## SUPPLIED TEXT
In point of fact, we think it does appear from the case, that Ware did convey away the land over which the canal passed, which led to his fulling mill, without reservation. But it further appears, that notwithstanding he had thus conveyed the land over which the canal passed leading to his fulling mill, and that the grantees might have filled it up, yet in fact they did not do so, and he continued to use the water through said canal, as before, till several years after the making of the agreement by which the water power was assigned and distributed in 1816. The probability is, that this canal was kept open by these grantees, for their own use, in serving other mills.
We observe, for the purposes of argument, that his grantees of the land over which the canal was then open, by which his fulling mill was supplied, might have filled it up. But it is proper to suggest, that there might be a question, if it were material, whether, the grant being of land across which a canal then existed, being the only mode of supplying the grantors’ mill, and such mill open, visible, and in actual operation, a right would not have been reserved to the grantor, by implication, to have such canal kept open; but of this we give no opinion.

(Rows of pointing data)
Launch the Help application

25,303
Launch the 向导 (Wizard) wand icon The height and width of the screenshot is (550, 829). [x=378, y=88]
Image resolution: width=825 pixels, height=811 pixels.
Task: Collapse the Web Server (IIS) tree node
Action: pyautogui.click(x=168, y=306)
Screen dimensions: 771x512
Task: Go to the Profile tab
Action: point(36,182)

## TASK DETAILS
In the passage about Ware's canal, what year was the agreement that assigned and distributed the water power made?

## FINISHED TASK
1816